I really think you have several issues to think about! You don't say whether you work or go to school or not, so how long you are gone from the home is an issue as to what kind of dog you get, my dogs are people dogs and want to be with you always, I feel very guilty about leaving for work on a daily basis.

Depending on where and what city you live in is an issue with pets and deposits, some cities in general are more pet friendly than others.

And depending on the dog you currently have, sometimes when you bring in a new dog they are fine with it for awhile until they realize its not leaving. 

But having 2 is no more an issue than 1, but when you add a 3rd is when you start to see a difference in dynamics.


----------



## Jacksons Mom (Jun 13, 2010)

SubMariner said:


> Brit,
> 
> As long as you are renting your living space, it's going to be nigh on impossible to find a place that will accept TWO dogs even if that place is a house/townhouse.
> 
> ...



Yeah, that's definitely something I've been considering. It may be easier for me to just wait until I'm already in a place of my own... that's been my goal for a while anyways and I just recently started looking again and getting that itch to have another dog. I think I need to stop listening to my heart so much and listen to my head!


----------



## Jacksons Mom (Jun 13, 2010)

whiteleo said:


> I really think you have several issues to think about! You don't say whether you work or go to school or not, so how long you are gone from the home is an issue as to what kind of dog you get, my dogs are people dogs and want to be with you always, I feel very guilty about leaving for work on a daily basis.
> 
> Depending on where and what city you live in is an issue with pets and deposits, some cities in general are more pet friendly than others.
> 
> ...



Oops, forgot to add those details.
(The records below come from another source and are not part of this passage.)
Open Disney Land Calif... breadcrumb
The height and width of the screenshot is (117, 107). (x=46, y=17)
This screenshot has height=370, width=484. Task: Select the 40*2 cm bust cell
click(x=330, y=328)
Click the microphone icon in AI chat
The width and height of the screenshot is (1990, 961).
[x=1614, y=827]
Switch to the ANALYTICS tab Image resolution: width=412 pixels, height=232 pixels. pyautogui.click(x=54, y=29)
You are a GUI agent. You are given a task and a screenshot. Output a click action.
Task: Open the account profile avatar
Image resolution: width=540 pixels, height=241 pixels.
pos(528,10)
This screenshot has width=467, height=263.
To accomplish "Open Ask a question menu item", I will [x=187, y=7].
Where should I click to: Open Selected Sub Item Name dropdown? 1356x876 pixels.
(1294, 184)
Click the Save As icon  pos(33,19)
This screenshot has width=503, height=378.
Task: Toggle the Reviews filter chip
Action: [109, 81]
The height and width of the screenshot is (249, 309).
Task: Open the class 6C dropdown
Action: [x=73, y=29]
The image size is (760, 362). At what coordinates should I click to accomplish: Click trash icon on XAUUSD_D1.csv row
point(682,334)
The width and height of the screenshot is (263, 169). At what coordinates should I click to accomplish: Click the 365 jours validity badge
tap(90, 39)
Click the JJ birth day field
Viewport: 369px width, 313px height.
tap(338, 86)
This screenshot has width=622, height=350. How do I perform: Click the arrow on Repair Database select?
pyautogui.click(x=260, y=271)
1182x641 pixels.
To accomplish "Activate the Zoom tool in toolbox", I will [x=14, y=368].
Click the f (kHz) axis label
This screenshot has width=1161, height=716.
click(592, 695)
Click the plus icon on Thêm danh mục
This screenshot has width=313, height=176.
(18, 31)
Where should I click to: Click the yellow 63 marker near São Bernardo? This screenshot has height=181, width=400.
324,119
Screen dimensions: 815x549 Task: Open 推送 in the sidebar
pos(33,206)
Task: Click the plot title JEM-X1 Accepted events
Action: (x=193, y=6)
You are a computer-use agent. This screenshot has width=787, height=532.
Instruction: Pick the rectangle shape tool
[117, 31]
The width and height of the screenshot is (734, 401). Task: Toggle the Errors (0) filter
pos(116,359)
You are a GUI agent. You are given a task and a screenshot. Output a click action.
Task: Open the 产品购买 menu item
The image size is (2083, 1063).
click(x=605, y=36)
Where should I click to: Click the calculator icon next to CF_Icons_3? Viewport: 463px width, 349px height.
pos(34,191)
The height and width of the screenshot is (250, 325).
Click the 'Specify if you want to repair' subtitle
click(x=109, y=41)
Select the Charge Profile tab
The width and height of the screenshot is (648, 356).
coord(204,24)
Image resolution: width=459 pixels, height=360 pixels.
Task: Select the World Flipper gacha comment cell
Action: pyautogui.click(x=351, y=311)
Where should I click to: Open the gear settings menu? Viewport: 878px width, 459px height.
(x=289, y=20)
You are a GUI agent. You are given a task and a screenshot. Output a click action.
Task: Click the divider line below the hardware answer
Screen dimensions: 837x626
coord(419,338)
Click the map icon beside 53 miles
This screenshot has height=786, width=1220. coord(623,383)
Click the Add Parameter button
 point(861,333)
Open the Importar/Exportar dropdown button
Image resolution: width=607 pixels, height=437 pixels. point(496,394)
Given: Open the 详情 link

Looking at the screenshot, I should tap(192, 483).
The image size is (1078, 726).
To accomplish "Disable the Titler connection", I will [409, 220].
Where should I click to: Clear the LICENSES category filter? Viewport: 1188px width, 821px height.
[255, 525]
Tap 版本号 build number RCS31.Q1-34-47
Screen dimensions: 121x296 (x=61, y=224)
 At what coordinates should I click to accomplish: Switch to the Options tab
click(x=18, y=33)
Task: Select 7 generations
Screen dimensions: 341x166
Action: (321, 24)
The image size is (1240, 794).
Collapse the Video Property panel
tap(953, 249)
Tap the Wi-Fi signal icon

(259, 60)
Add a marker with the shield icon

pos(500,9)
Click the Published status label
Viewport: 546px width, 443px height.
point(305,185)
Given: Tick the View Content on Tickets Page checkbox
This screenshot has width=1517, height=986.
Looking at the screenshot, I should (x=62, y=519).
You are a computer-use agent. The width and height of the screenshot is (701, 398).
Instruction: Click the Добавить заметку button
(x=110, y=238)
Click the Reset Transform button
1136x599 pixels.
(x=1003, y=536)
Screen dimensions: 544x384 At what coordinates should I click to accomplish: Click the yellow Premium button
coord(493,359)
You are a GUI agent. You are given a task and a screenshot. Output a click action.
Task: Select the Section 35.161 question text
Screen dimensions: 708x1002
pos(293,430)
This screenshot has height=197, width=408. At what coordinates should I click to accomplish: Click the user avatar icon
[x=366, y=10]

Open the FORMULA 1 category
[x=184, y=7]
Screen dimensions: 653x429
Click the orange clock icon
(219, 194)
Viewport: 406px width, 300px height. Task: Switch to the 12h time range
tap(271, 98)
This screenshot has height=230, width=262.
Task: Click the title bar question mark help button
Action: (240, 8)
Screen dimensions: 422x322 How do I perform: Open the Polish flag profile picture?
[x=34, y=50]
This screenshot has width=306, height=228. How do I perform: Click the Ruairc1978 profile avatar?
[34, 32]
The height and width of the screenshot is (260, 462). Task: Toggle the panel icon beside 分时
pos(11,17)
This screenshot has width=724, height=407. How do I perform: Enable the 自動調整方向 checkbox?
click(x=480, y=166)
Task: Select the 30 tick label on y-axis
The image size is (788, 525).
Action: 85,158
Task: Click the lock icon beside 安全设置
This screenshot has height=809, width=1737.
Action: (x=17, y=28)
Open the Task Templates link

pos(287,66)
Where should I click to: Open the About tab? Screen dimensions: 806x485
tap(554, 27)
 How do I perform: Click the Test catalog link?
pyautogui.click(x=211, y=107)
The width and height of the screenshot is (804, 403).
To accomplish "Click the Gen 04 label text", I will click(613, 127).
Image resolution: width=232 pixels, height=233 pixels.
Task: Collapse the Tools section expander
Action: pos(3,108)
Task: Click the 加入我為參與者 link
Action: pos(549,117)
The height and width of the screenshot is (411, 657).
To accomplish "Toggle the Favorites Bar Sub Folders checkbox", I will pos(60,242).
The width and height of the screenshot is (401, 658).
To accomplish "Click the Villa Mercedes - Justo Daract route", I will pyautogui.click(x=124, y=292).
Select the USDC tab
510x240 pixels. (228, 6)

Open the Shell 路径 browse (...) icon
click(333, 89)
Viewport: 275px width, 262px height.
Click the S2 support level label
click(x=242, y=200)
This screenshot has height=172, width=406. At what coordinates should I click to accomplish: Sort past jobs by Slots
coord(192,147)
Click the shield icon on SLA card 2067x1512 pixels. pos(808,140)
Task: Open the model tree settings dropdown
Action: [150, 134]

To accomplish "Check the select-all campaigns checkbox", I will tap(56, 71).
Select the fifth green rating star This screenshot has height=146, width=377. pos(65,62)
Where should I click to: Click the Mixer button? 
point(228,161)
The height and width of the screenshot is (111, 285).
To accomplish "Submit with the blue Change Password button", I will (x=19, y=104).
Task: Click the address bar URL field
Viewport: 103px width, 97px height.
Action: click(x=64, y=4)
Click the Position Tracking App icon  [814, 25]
Currently, I'm a dogsitter. I could not get a job anywhere else so decided to start my own venture up. It's just all cash paid right now but I have 3 dogs I visit and walk daily. Then I have two Boxers I watch pretty much every single weekend. I also design websites on the side. Currently, I'm home a lot. The most Jackson is left is 4-6 hours. Jackson goes with me to walk the other dogs, so that's another thing I've thought about... I couldn't really do that with two. I'll be back in community college in the fall (almost finished my AA). I'm not 100% what I want to do but right now I wanna aim to finish my associates in criminal justice, and then decide when I wanna purse a BA, if I do.

This area (Annapolis, MD) in general is pretty pet friendly. I have a few friends who rent with a dog or pets. There's a particular area that's cheaper that I'm looking at and it's close to my dads house. Also, Jackson pretty much lives half of the time with other dogs (at my dads house)... he is SUCH a dog's dog, LOL. He really truly would love a companion and misses another dog living here. I think he'd be annoyed by a puppy at first tho, definitely. But what dog isn't? ha.


----------



## whiteleo (Sep 7, 2008)

You sound like you have a great future ahead of you, and if you just take your time and think things through things will fall into place like they should.


----------



## xxshaelxx (Mar 8, 2010)

danemama08 said:


> Is it harder to have more than one? On a day to day basis I say it's not because they keep each other company and occupied. They don't depend on you for playtime, they always have a friend to do something with.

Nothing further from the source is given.